While this year has proved to be a great one for fintechs and other online platforms, there is one thing to consider: will consumers keep up the habit their online shopping habits in 2021, because a lot is riding on that for the fortunate fintechs.

The digital banking surge predates the pandemic

It may be supposed by some that the global pandemic was the kick-starter of the rise in the number of digital bank accounts. However, that isn’t quite true as Ron Shevlin usefully points out in Forbes. 

In 2019, half of all community banks and credit unions opened less than 5% of their new checking account applications in digital channels. But then these banks only account for 15% of the total current account applications last year.

More significantly, it is what the Americans call ‘megabanks’ (Bank of America, JPMorgan Chase, and Wells Fargo) alongside the digital banks that “accounted for roughly 55% of all checking account applications in 2019, 63% in Q1 2020, and 69% in Q2 2020.”

However, one thing is clear; digital account openings are overtaking in-branch applications. For example, “Nearly two-thirds (64%) of the checking account applications taken during the height of the Coronavirus crisis in Q2 2020 for what consumers considered their primary account were submitted either online or on a mobile device,” Cornerstone Advisors report. That’s a 59% increase over the same period in 2019.

The turning point came earlier though; in the second half of 2019 to be precise. This is the moment when digital applications for primary accounts exceeded branch applications.

It would also appear from Cornerstone’s research that the 35% of Americans with more than one current/checking account, are more likely to turn to digital solutions when applying for a second or third account. Shevlin writes, “In Q2 2020, roughly three-quarters of the applications consumers submitted for their secondary checking was done through digital channels, up from 65% in the first quarter of the year.”

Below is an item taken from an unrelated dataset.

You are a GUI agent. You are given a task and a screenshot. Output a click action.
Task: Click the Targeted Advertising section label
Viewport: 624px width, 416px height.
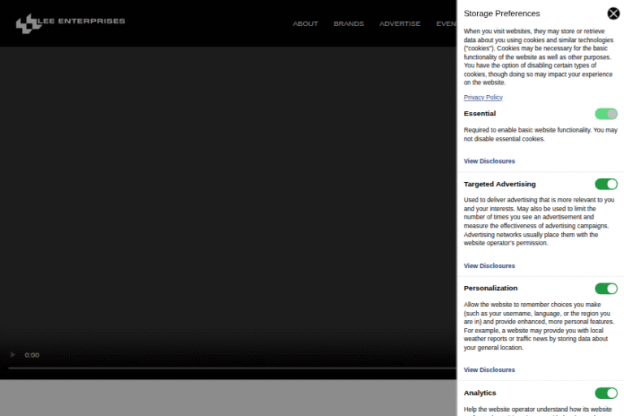coord(499,184)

And there is more good news for digital platforms: “a larger percentage of consumers who opened an account in the past three years rated their experience on the mobile channel as “excellent” compared with those who used online or in-branch services.

Banks have for some time clung to the idea that consumers want the ‘human touch’, but Cornerstone’s research indicates that while this is somewhat true, “The rest of the experience isn’t as good as it is in a digital channel.” Furthermore, consumer ratings of the in-branch experience haven’t increased in recent years, and in some cases have fallen.

The megabanks have captured much of the millennial market, largely due to a better digital and mobile experience. This leaves the smaller banks at a disadvantage, although there are opportunities for them to become second account providers. They just need to provide a digital account opening process.